Ma un’esperienza così forte ha lasciato i suoi segni. “Quel giorno è stata l’ultima goccia – dichiara il medico in formazione presso Unict –. Decisi che non potevo né volevo più accettare un sistema che mi costringe a lottare con i miei stessi colleghi per fare il mio lavoro, dove ogni diagnosi è un braccio di ferro, o bisogna gridare per salvare qualcuno”.
Una volta rassegnate le dimissioni, con collera e dispiacere, la specializzanda racconta di essersi sentita rifiutata e svuotata da un sistema in cui aveva riposto fiducia e speranza. “Ho mollato non perché ho smesso di voler salvare vite, ma perché non voglio più dover combattere per farlo – le parole del medico –. Ho dovuto farlo per salvarmi. Quel giorno ho deciso di salvare la mia vita”.
“Il mio primario e i miei colleghi di pronto soccorso mi hanno aiutata ad affrontare questa spiacevole vicenda – racconta il medico specializzando – e per questo li ringrazierò sempre. Per la collaborazione, la comprensione e l’aiuto datomi”.
Un epilogo dal sapore dolce-amaro: dolce per il senso di amor proprio e consapevolezza dimostrato dal medico catanese nel compiere un passo non da poco per poter stare bene. D’altro canto, va sottolineata l’amarezza di un sistema che porta un giovane medico a inizio carriera a lasciare il tanto agognato posto pubblico per le mancanze di un sistema che non funziona.
Una realtà dei tanti pronto soccorso e ospedali in Italia, condizionata da risorse e personale limitati, dove molti giovani decidono di immolarsi per inseguire un sogno, per poi scontrarsi con aggressioni, turni massacranti e burnout che li portano a mollare o esplodere.

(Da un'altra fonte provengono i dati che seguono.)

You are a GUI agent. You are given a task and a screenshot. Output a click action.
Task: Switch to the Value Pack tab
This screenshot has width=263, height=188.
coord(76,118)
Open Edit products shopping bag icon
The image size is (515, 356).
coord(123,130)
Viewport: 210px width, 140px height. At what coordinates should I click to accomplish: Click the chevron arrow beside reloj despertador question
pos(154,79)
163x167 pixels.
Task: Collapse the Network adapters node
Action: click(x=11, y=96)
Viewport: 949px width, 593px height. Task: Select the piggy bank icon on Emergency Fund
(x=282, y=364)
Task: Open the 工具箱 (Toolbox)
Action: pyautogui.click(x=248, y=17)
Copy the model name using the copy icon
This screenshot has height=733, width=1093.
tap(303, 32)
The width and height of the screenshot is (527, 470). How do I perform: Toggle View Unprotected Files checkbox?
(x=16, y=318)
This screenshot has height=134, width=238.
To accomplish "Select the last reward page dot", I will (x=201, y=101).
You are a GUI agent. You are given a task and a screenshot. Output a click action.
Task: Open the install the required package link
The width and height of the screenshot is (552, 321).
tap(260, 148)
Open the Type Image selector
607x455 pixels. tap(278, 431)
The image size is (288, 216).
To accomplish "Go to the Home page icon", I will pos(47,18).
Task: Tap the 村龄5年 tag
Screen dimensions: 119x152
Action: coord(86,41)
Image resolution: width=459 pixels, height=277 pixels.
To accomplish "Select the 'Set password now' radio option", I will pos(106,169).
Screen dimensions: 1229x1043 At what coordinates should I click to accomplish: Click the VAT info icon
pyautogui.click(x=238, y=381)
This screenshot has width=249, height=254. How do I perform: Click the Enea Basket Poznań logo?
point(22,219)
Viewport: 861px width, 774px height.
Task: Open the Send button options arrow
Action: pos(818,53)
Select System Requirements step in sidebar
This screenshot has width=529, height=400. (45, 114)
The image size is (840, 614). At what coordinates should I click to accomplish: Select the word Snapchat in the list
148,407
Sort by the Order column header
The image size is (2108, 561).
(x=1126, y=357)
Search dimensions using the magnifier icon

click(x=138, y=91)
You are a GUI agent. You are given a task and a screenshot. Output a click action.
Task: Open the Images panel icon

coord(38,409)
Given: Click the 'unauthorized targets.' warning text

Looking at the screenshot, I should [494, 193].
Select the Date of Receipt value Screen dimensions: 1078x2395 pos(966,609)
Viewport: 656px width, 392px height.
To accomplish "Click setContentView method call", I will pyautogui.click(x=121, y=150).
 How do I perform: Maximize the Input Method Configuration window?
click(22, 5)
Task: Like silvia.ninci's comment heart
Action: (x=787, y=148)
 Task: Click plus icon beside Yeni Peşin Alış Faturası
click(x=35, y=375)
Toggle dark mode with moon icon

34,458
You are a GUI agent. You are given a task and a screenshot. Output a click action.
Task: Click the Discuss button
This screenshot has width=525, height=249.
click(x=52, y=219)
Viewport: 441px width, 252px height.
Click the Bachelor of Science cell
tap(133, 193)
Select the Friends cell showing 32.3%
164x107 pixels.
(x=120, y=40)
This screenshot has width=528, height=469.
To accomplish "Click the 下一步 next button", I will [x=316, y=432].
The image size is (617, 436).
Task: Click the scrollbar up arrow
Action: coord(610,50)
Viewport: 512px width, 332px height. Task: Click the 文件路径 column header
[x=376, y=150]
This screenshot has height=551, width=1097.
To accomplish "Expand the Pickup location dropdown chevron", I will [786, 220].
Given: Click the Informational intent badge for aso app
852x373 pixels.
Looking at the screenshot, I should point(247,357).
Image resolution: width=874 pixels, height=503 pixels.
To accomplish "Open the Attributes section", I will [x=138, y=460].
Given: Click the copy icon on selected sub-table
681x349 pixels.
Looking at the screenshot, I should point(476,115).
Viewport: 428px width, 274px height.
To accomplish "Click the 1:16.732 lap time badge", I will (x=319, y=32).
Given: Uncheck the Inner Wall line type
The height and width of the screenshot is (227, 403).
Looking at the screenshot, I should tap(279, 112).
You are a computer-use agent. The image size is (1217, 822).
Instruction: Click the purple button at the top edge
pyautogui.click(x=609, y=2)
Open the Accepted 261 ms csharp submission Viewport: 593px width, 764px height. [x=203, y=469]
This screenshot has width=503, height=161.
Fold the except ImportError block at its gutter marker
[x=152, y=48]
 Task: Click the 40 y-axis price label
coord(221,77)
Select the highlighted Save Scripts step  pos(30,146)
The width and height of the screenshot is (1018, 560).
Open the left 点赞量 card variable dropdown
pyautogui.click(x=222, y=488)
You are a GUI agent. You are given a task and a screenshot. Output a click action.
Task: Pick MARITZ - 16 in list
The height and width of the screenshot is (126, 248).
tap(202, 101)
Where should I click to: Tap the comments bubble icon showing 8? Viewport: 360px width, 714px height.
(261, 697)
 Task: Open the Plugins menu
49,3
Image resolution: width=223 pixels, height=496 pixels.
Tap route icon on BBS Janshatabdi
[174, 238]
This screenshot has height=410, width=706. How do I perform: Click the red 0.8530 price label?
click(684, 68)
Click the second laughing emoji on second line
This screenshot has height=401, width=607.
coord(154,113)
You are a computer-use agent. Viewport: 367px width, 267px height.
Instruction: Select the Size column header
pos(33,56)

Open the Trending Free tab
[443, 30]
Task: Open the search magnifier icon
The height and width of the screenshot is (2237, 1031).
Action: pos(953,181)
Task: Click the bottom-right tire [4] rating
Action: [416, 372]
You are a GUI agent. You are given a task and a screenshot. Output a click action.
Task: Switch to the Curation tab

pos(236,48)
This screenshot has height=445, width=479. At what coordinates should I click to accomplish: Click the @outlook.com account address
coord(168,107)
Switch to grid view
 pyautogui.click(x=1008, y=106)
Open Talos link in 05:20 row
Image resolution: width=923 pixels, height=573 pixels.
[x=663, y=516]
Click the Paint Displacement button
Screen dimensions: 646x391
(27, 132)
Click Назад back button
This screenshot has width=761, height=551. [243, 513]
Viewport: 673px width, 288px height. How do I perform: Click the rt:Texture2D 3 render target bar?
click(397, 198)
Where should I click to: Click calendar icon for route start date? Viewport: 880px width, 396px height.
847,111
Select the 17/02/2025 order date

E se in una storia simile si può usare la parola “fallimento”, non è certo per descrivere la scelta di un medico di lasciare il lavoro che ama. Il vero fallimento è il declino di un sistema che invece di spronare i giovani e sfruttare la loro energia e voglia di fare, li porta verso una concreta diagnosi di esaurimento e disillusione.